Il serait tentant d’affirmer que les salars produiront du carbonate de lithium pour les petits véhicules, et les spodumènes de la lithine pour les plus lourds. Mais une nouveauté en amenant une autre, l’hydroxyde de lithium, généralement plus onéreux que le carbonate, peut être produit de façon plus économique à partir des spodumènes australiens qu’à travers l’étape du carbonate andin. Une nouvelle baisse de coût, s’ajoutant à celle des prix du lithium déjà divisé par trois depuis le pic du printemps 2016, serait une excellente nouvelle pour les batteries NMC.

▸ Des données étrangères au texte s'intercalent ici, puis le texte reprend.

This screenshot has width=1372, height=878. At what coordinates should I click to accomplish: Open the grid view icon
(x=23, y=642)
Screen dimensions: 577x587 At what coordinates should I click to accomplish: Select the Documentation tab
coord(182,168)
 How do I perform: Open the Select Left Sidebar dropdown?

Il pourrait même devenir compétitif de produire du carbonate à partir de la lithine australienne au lieu de l’obtenir directement du triangle andin. Un tel renversement de marché condamnerait la production des salars à suivre à la baisse les coûts de production des mines australiennes, alors que jusqu’à il y a peu, c’est à Santiago que se faisaient les prix mondiaux. A terme, la progression des technologies de production provoquera sans doute une nouvelle équipollence économique entre les deux sources de carbonate et de lithine.

Baisse des prix et concurrence

Il y a quelques mois, le déséquilibre entre offre et demande justifiait des interrogations. Mais avec l’exploitation de nouveaux gisements, les consommateurs ont retrouvé une relative tranquillité depuis que doubler voire tripler la production actuelle pour atteindre le million de tonnes par an est envisagé plus sereinement.

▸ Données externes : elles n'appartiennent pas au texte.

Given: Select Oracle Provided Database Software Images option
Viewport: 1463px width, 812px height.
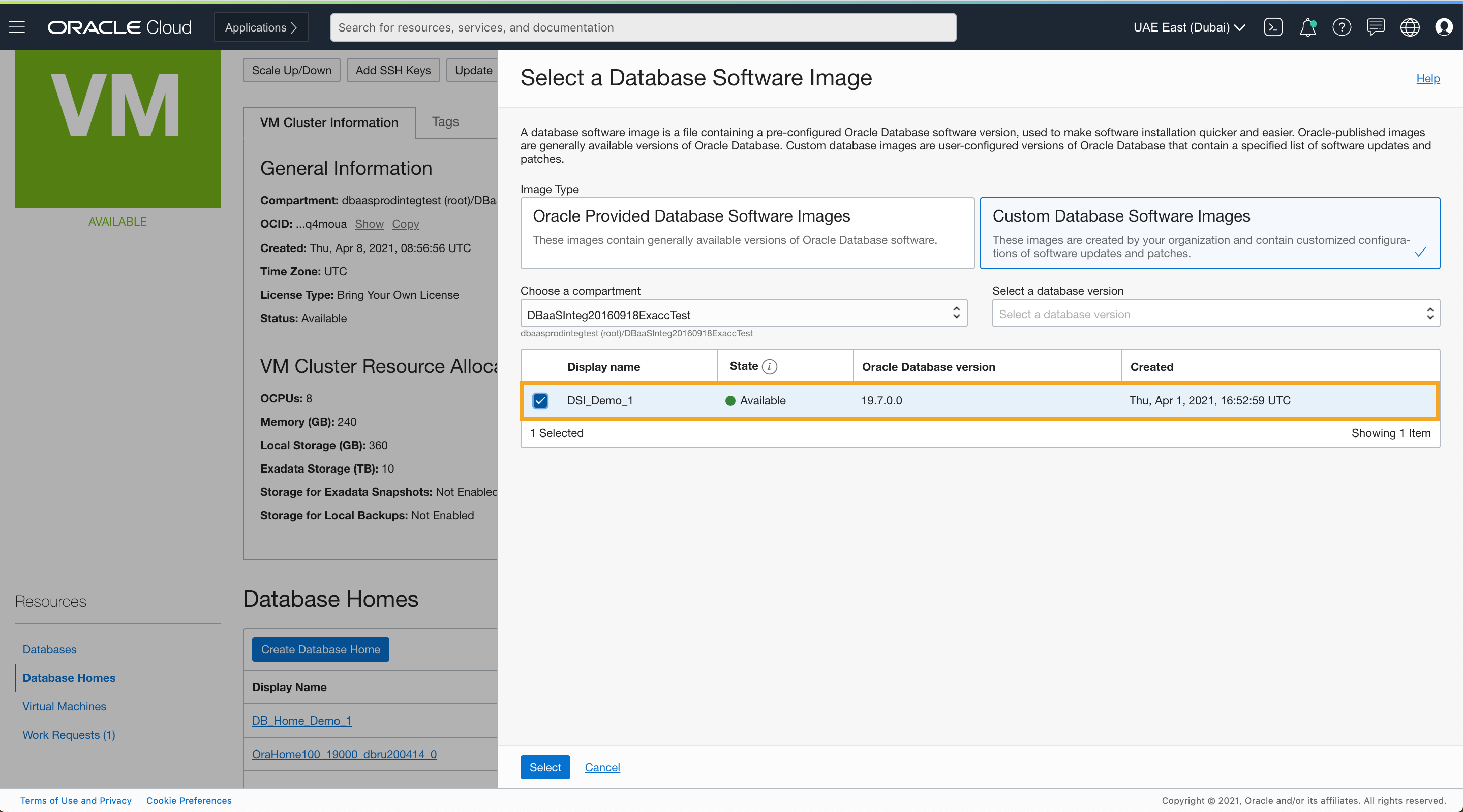Looking at the screenshot, I should pos(747,233).
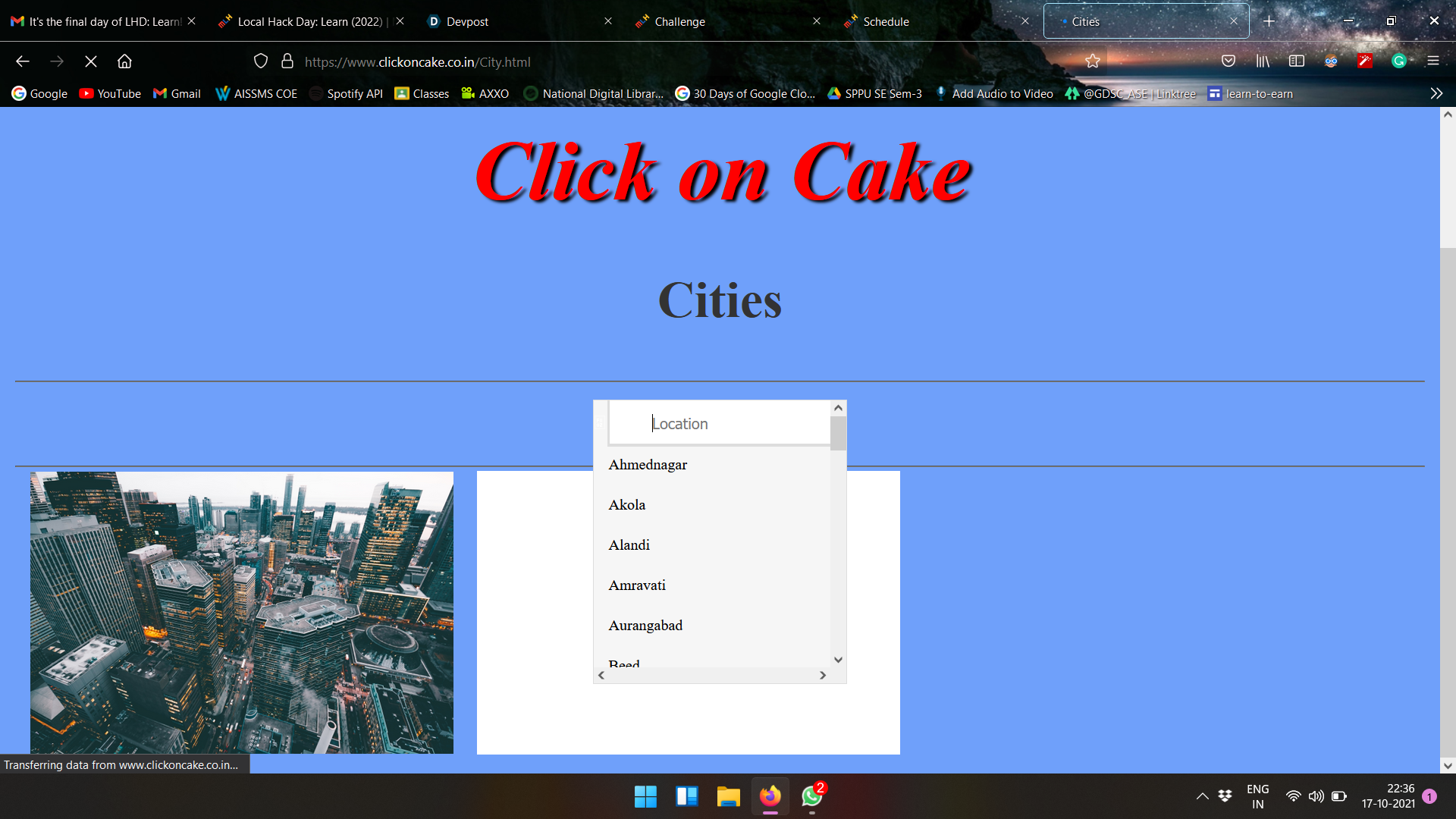
Task: Switch to the Schedule tab
Action: [886, 21]
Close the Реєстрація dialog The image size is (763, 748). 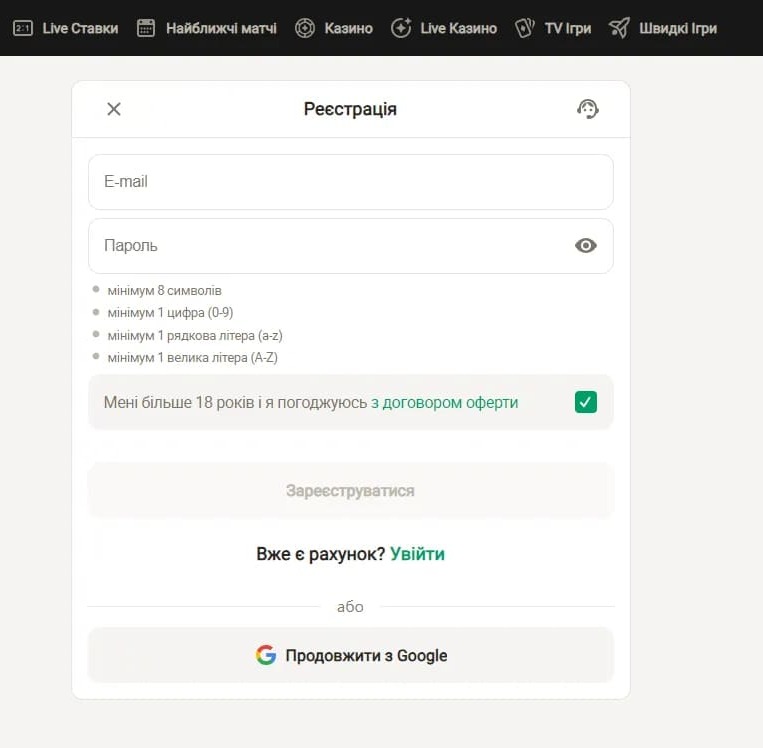[x=114, y=109]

Toutefois, l’augmentation des capacités provoquerait une baisse des prix et accroîtrait la concurrence entre les producteurs de part et d’autre du Pacifique. Si cette compétition perdurait sans progrès dans les techniques d’affinage et la flexibilité des processus, ou sans que l’augmentation du taux de pénétration des automobiles électriques ne génère une légère hausse des prix, alors les nouveaux projets de production de lithium, notamment en Amérique du Sud, pourraient être abandonnés.

La guerre du lithium n’a donc pas eu lieu, et peut-être n’aura-t-elle jamais lieu si, à la suite des batteries NMC, et après la prochaine étape des accumulateurs à lithium solide (sans alliage nickel-manganèse-cobalt), le lithium disparaît à son tour et est remplacé par un élément abondant, comme par exemple le sodium.